In [1]:
import logging
import pickle
from sklearn import metrics
from sklearn.metrics import f1_score
import keras
from keras.models import Model, Sequential
from keras.layers import *
from keras.preprocessing.text import one_hot
from keras.optimizers import Adam
from tqdm import tnrange, tqdm_notebook
from keras.layers.advanced_activations import LeakyReLU
from keras.preprocessing.sequence import pad_sequences
from keras.preprocessing.text import Tokenizer
from sklearn.utils import class_weight
from keras.callbacks import *

  from ._conv import register_converters as _register_converters
Using TensorFlow backend.


In [2]:
import tensorflow as tf
from keras.backend.tensorflow_backend import set_session
config = tf.ConfigProto()
config.gpu_options.per_process_gpu_memory_fraction = 0.3
set_session(tf.Session(config=config))

Things to include:
* bias initialization with 1
* dropout (recurrent?) https://github.com/tensorflow/tensorflow/blob/v1.3.0/tensorflow/contrib/keras/python/keras/layers/recurrent.py#L140 
* Adam / SGD with learning rate annealing + momentum
* self-attention
* Bayesian Optimization for hyperparameters
* Gradient norm clipping

In [3]:
MODEL_PATH = "../models/"

In [4]:
DATA_PATH = "../data/"
X_train = pickle.load(open(DATA_PATH + "X_train.p", "rb"))
X_dev = pickle.load(open(DATA_PATH + "X_dev.p", "rb"))
y_train = pickle.load(open(DATA_PATH + "y_train.p", "rb"))
y_dev = pickle.load(open(DATA_PATH + "y_dev.p", "rb"))

In [5]:
y_train.shape

(111699, 6)

In [6]:
train_text = X_train['comment_text']

In [7]:
tokenizer = Tokenizer(num_words=18400)
tokenizer.fit_on_texts(train_text)
sequences = tokenizer.texts_to_sequences(train_text)

In [8]:
word_index = tokenizer.word_index
embeddings_index = {}
f = open('../../../embeddings/glove.6B.300d.txt')
for line in f:
    values = line.split()
    word = values[0]
    coefs = np.asarray(values[1:], dtype='float32')
    embeddings_index[word] = coefs
f.close()

In [9]:
print('Found %s word vectors.' % len(embeddings_index))
embedding_matrix = np.zeros((len(word_index) + 1, 300))
for word, i in word_index.items():
    embedding_vector = embeddings_index.get(word)
    if embedding_vector is not None:
        # words not found in embedding index will be all-zeros.
        embedding_matrix[i] = embedding_vector
embedding_size = 300
embedding_layer = Embedding(embedding_matrix.shape[0],
                            embedding_size,
                            weights=[embedding_matrix],
                            input_length=200, trainable = False)

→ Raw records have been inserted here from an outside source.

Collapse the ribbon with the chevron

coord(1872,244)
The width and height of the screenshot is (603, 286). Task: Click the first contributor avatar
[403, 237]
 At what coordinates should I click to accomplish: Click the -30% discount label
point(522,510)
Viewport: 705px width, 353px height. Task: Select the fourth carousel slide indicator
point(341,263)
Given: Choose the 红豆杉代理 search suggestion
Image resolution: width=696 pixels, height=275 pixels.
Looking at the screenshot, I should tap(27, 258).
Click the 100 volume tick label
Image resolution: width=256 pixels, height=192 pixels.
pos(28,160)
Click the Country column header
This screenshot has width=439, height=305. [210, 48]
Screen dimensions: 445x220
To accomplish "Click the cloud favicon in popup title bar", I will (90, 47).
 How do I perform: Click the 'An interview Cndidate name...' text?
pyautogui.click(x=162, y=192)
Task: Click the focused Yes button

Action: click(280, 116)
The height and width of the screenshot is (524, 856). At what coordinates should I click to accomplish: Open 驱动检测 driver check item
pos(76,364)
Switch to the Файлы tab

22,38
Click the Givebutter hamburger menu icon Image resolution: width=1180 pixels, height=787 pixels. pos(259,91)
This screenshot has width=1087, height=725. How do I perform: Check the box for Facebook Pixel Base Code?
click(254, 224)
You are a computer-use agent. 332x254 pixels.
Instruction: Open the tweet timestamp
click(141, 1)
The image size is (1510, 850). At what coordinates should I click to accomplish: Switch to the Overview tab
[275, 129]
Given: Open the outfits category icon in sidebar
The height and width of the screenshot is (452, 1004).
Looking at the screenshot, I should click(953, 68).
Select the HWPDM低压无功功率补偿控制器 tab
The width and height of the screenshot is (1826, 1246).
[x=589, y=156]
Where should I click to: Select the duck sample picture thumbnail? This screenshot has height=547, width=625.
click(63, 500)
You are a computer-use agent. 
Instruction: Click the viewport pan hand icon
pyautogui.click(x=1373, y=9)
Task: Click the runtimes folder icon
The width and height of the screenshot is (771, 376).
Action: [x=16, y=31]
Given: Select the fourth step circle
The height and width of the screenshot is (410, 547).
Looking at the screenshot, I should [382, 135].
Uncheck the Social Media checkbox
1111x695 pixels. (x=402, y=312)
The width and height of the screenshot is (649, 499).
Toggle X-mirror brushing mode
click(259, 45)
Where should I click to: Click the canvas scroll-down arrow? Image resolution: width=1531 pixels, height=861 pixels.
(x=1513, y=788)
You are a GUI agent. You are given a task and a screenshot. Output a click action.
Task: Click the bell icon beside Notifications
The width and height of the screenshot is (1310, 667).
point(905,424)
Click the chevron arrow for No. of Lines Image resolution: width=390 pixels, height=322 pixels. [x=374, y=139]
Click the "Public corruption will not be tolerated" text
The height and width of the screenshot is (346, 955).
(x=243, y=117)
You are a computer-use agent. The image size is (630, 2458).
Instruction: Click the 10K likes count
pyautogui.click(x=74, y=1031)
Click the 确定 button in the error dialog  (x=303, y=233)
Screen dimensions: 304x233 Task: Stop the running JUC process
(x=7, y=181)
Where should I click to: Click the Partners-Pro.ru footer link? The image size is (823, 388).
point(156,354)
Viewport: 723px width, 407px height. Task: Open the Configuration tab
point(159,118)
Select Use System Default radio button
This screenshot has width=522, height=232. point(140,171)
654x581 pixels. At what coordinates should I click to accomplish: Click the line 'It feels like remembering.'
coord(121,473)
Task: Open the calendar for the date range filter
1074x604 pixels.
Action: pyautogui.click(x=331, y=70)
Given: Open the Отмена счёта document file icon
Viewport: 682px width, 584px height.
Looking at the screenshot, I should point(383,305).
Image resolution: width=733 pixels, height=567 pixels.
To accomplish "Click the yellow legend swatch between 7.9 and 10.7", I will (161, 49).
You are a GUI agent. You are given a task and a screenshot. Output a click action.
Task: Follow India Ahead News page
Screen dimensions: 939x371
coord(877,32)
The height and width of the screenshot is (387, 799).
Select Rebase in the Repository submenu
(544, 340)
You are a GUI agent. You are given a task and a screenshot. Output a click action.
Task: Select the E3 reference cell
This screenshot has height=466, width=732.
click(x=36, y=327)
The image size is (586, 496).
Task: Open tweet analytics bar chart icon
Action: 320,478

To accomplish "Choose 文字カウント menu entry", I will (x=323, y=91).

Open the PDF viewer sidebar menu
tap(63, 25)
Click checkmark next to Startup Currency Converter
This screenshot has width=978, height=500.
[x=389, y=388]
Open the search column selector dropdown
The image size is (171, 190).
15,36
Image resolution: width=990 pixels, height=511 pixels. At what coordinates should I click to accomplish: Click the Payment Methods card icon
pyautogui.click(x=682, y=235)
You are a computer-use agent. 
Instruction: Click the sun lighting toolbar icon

Found 400000 word vectors.


In [10]:
max_length = 200

x_train_texts = tokenizer.texts_to_sequences(X_train['comment_text'])
x_train_texts = pad_sequences(x_train_texts, maxlen=max_length, padding='post')

x_dev_texts = tokenizer.texts_to_sequences(X_dev['comment_text'])
x_dev_texts = pad_sequences(x_dev_texts, maxlen=max_length, padding='post')

In [11]:
batch_norm = False
num_ensembles = 11

def create_lstm_model():
    sequence_input = Input(shape=(max_length,), dtype='int32')
    embedded_sequences = embedding_layer(sequence_input)
    lstm1 = CuDNNLSTM(20, return_sequences=True)(embedded_sequences)
    lstm2 = CuDNNLSTM(5, return_sequences=True)(lstm1)
    flatten = Flatten()(lstm2)
    output = Dense(units=6, activation='sigmoid')(flatten)
    return Model(sequence_input, output)

lstm_models = [create_lstm_model() for i in range(0,num_ensembles)]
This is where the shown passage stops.